Senate moves bath salt bill out of committee

TRENTON – State Sen. John Girgenti, (D-35), of Hawthorne, said the state can’t afford another Pamela Schmidt. So today, the Senate Law and Public Safety Committee passed his bill, S2829, unanimously out of committee that would criminalize the possession and sale of products containing bath salts.

The chairman said the body of Schmidt, a Rutgers University student and resident of Warren Township, was discovered on March 13 in the basement of her boyfriend’s parent’s home in Cranford. She allegedly was killed by her boyfriend, who was reportedly under the influence of the bath salts, a “powdered drug,” with methamphetamine-similar effects, “masquerading” as a shelf-ready home product.

Girgenti’s bill, “Pamela’s Law,” will now go before the full Senate for a vote.

“There’s only one reason people purchase these products, and that is to get high,” Girgenti said.

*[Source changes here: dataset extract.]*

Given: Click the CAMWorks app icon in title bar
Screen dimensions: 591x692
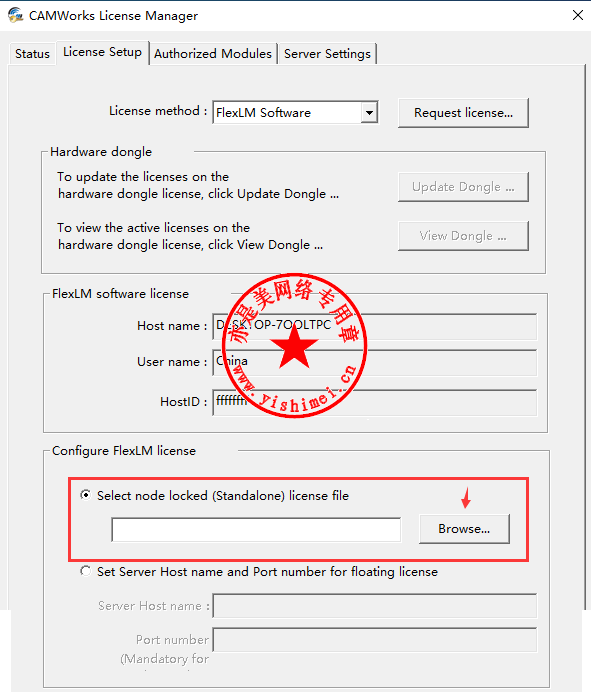Looking at the screenshot, I should pos(15,15).
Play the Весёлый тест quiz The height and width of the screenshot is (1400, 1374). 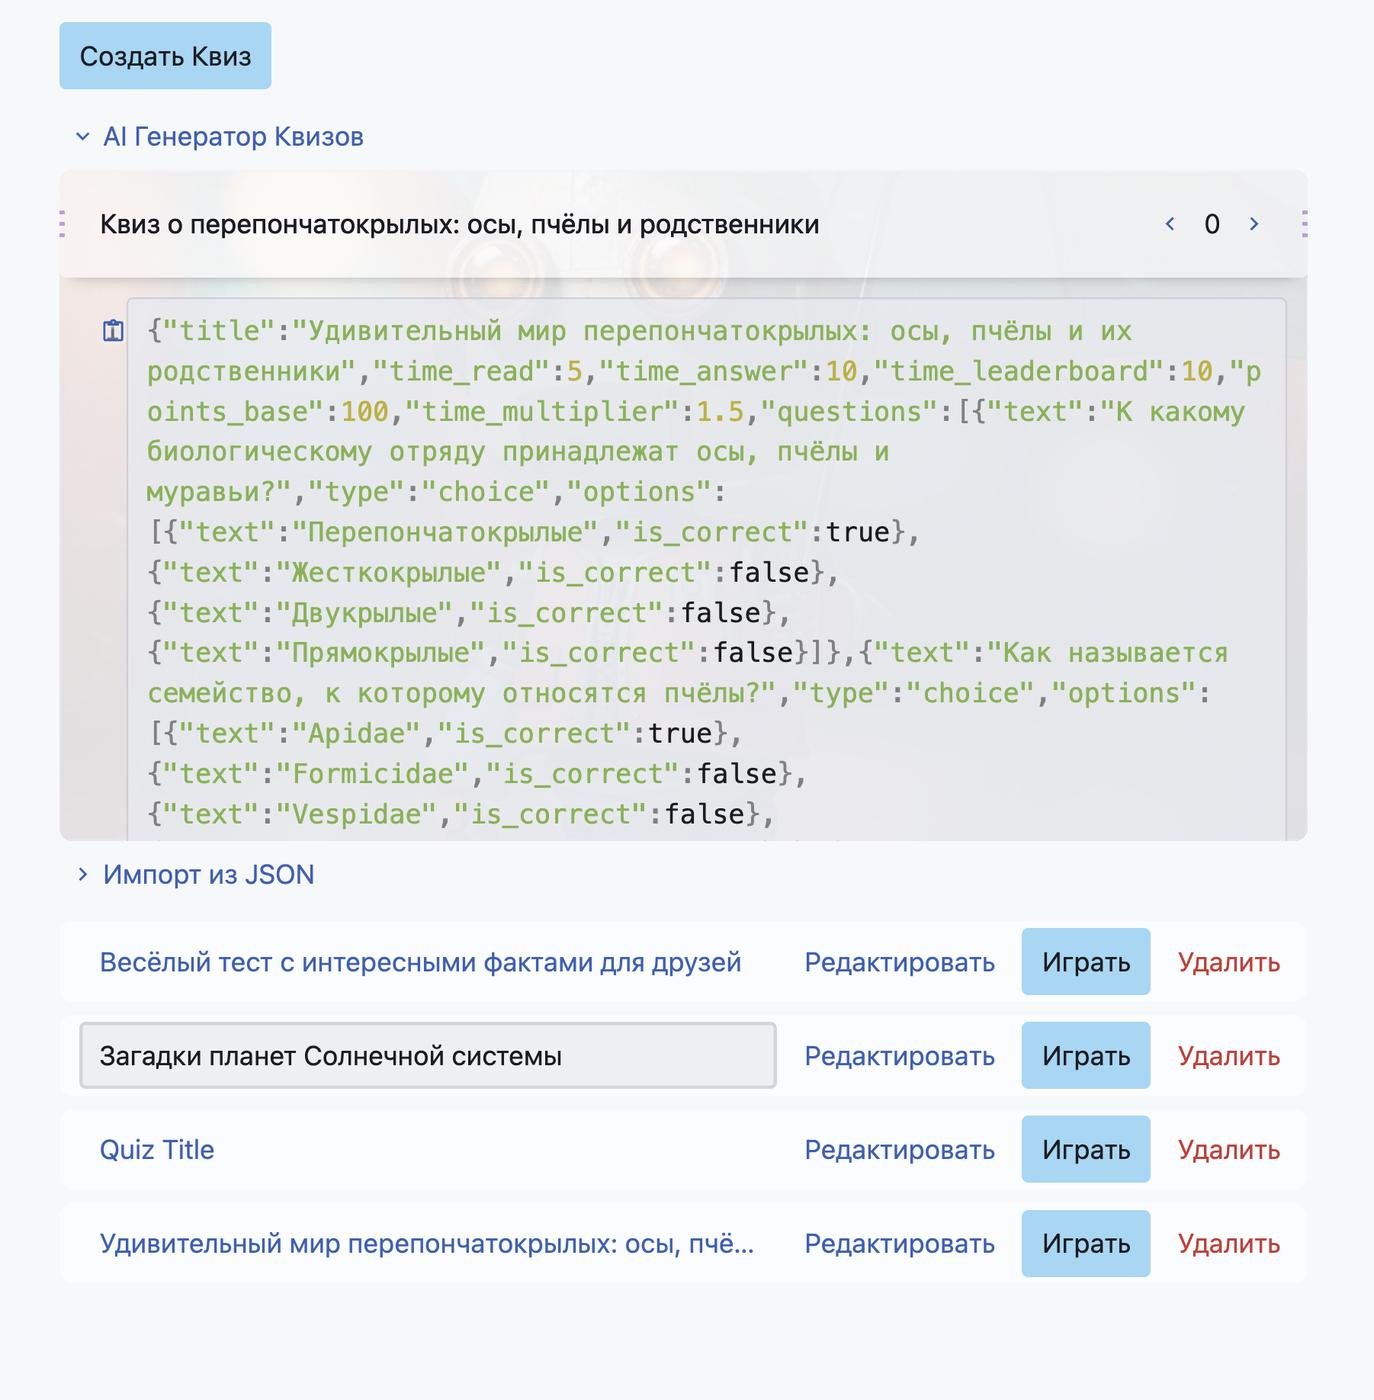(x=1085, y=962)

Last month, the Attorney General banned the manufacturing, distribution, and possession of six chemicals that are typically used to make the product, which is readily available online in some retail settings. The order, however, is only in effect for 270 days or until an administrative regulation is enacted, whichever occurs first.

Girgenti’s legislation would permanently make it a crime to manufacture, distribute or dispense, or possess or have under one’s control with intent to manufacture, distribute, or dispense products containing those chemicals. In cases where the amount involved is one ounce or more, it would be treated as a second-degree crime, with possible penalties of five to ten years in jail, a $150,000 fine, or both.

In cases where the amount is less than one ounce, it would be treated as a third-degree crime, with possible penalties of three to five years imprisonment, a $15,000 fine, or both.

The unauthorized possession of products containing those chemicals without the intent to manufacture, distribute, or dispense the products would be a third-degree crime if one ounce or more is involved. If less than one ounce is involved, it would be a fourth-degree crime, with possible penalties of up to 18 months imprisonment, a $10,000 fine, or both.